By and large, I've been a happy user of Clojure for around 6 years. I've contributed to the community, given talks, and advocated for the language in my places of work (generally with a great deal of success!). I like the language, its community and its general design principles. I have difficulties with Cognitect's general treatment of its user base. I say user base here because 'community' can be confused with the conduct on slack, twitter, and other venues where discourse occurs. It seems very clear to me that the Clojure user base has contributed very heavily to the success of the language and its ecosystem for years and the role of users seems to go unnoticed when representatives of Cognitect address users. I acknowledge that Cognitect is a consultancy first, and as a consultancy it has a responsibility to its workers and customers first. I also think there are a number of libraries maintained by Cognitect that the consultancy does not have the resources to maintain. core.async is one example of a library that:
- Doesn't require any new interface work
- Does require fixes in the code-rewriting and exception handling machinery
- Has enough small bugs with its abstractions that developers are required to know enough about core.async that the use of a concurrency library at all seems like a dubious tradeoff.

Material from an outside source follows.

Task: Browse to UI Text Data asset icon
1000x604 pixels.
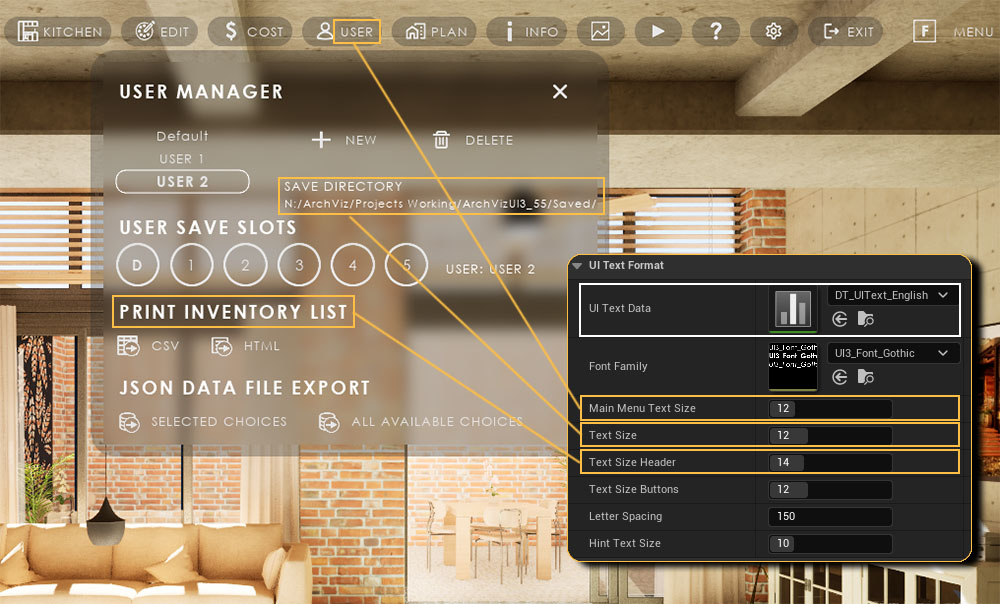Action: click(865, 320)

When Cognitect introduces a new tool or library, my tradeoff evaluation centers around how long this new tool or library will be either interesting or necessary to the consultancy. If I don't think it will, I'd much rather use a tool maintained by the userbase or a tool written in-house. And ultimately, I don't have a significant problem with this, but I *do* have concerns when cognitect tools displace existing efforts and live in the core of the language. This is often a poorly communicated (spec excluded, spec has advocacy has been consistent) and looks often like blithe disregard of the years of effort that existing libraries and toolchains have invested. When complaints of this nature are raised, those who raise them have been cast implicitly as non-helpers, and venues of conversation are labeled generally unproductive. On the one hand we have people accused of ad-hominem attacks or disrespect of work by Cognitect representatives, while simultaneously representatives say things like "Not everything is awesome" and participate in frankly puzzling attacks on language features that *aren't relevant to Clojure's design space*. I don't really expect any of this to change but I hope the feedback helps in some way.